Work to be completed -> Can you set down every line of the items below word for word, leaving the pictures out?

*** Data shown

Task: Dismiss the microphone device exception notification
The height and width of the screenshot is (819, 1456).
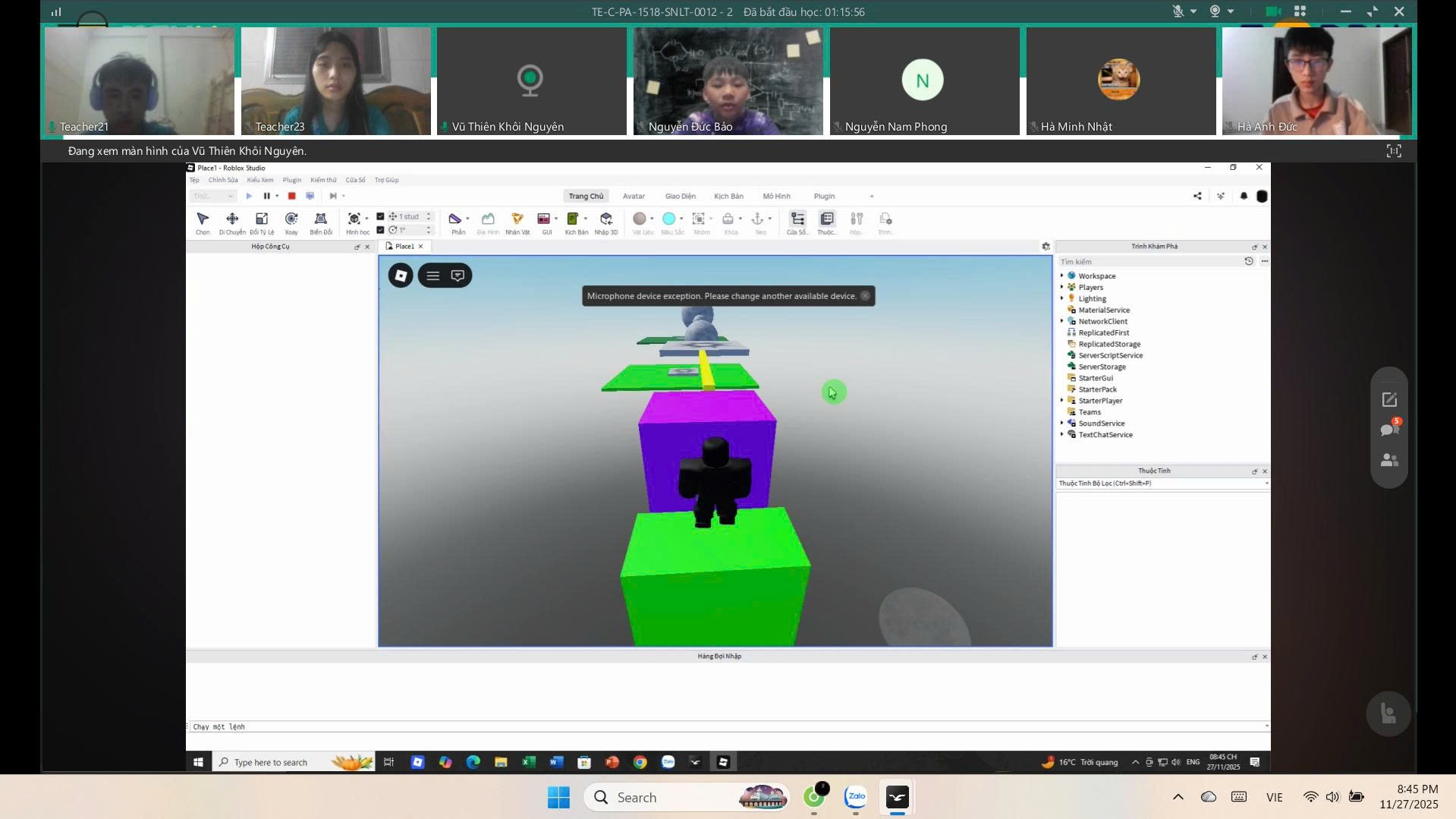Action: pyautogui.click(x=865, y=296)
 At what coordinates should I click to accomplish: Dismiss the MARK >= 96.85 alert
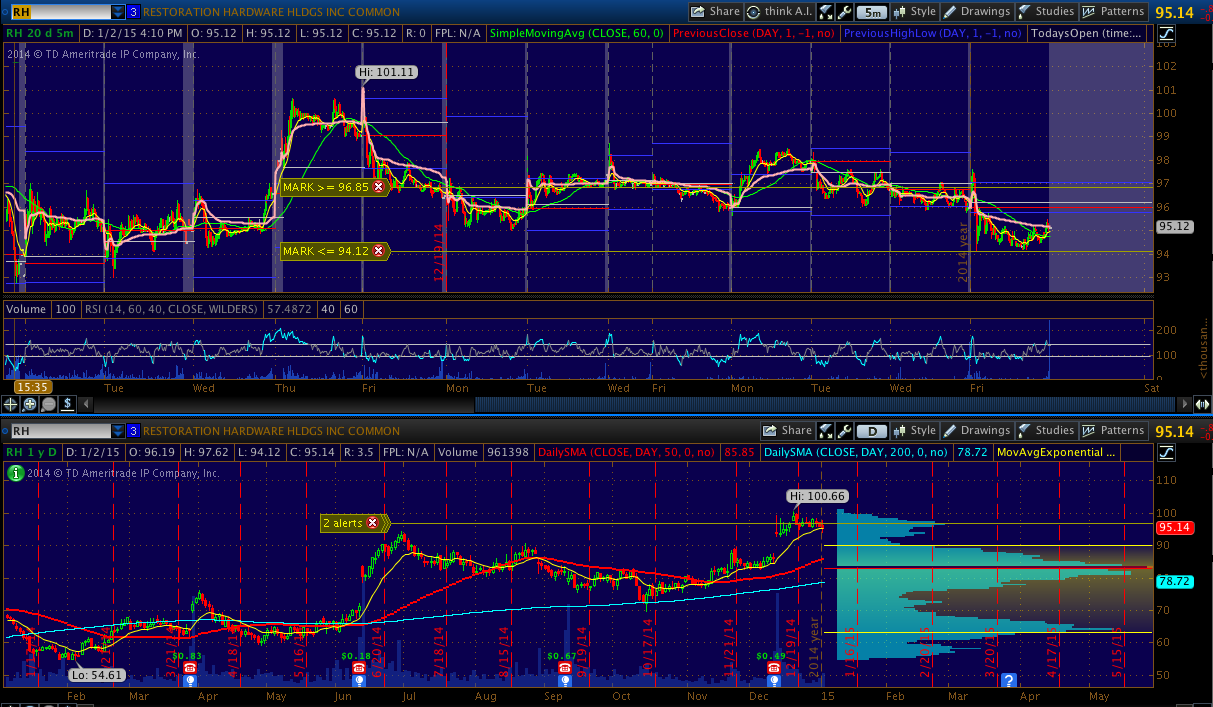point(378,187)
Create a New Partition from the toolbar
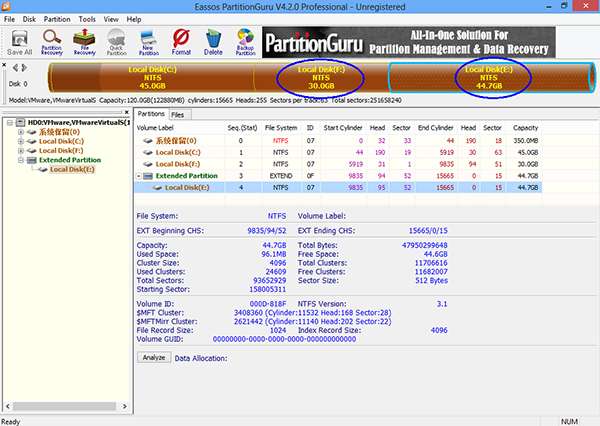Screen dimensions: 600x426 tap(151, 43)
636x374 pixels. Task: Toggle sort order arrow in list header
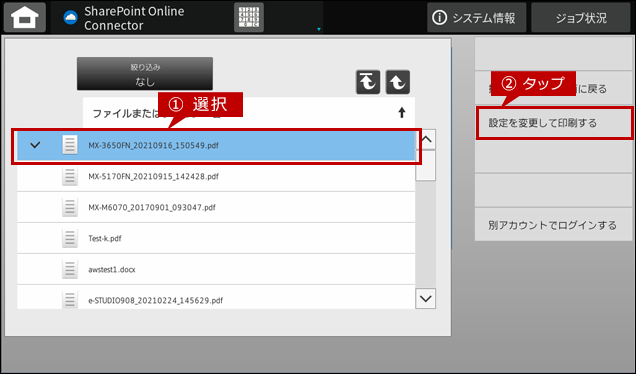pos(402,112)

******

Answer for the task ->
Task: Dismiss the microphone device exception notification
The height and width of the screenshot is (819, 1456).
Action: pyautogui.click(x=865, y=296)
 At what coordinates should I click to accomplish: Dismiss the MARK >= 96.85 alert
point(378,187)
Create a New Partition from the toolbar
Screen dimensions: 600x426 tap(151, 43)
636x374 pixels. Task: Toggle sort order arrow in list header
pos(402,112)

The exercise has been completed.